Una escena de extrema tensión sacudió la NBA el lunes por la noche durante el partido entre Detroit Pistons y Charlotte Hornets, que quedó marcado por una brutal pelea en pleno tercer cuarto. Comenzó con una acción fuerte, pero terminó en un enfrentamiento físico y cuatro expulsados.
Todo se desató tras una dura falta de Moussa Diabaté sobre Jalen Duren en la zona pintada. El contacto generó un inmediato cruce verbal que terminó en empujones y golpes. En cuestión de segundos, la situación se salió de control y varios jugadores se sumaron a la pelea, mientras los cuerpos técnicos intentaban separar.
Además de Diabaté y Duren, la pelea involucró directamente a Isaiah Stewart y Miles Bridges. Stewart, incluso, ingresó desde el banco en medio del tumulto, una acción que agravó el cuadro disciplinario. Los árbitros, tras revisar la secuencia, decidieron expulsar a los cuatro jugadores por conducta antideportiva.

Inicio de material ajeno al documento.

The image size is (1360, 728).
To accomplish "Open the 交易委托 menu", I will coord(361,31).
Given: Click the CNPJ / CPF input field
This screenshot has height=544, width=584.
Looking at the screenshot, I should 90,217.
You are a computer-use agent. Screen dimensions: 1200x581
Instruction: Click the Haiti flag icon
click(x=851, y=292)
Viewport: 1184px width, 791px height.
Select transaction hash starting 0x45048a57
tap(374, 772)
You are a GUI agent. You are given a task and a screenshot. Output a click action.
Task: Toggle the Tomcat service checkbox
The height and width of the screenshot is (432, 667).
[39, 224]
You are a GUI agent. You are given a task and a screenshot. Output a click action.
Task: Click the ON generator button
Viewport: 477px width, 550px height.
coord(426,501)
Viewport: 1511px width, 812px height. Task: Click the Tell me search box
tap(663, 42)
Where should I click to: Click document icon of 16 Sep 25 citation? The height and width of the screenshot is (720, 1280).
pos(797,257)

Con el partido ya reanudado, la NBA dejó en claro que el episodio será revisado por la liga y que no se descartan sanciones adicionales. Según el reglamento, los jugadores expulsados por peleas pueden enfrentar multas económicas y suspensiones, especialmente en casos donde se detectan golpes o ingresos desde el banco de suplentes durante el conflicto.
Pese a todo, el encuentro pudo completarse y terminó con victoria de los Pistons por 110 a 104, resultado que cortó la racha positiva de los Hornets.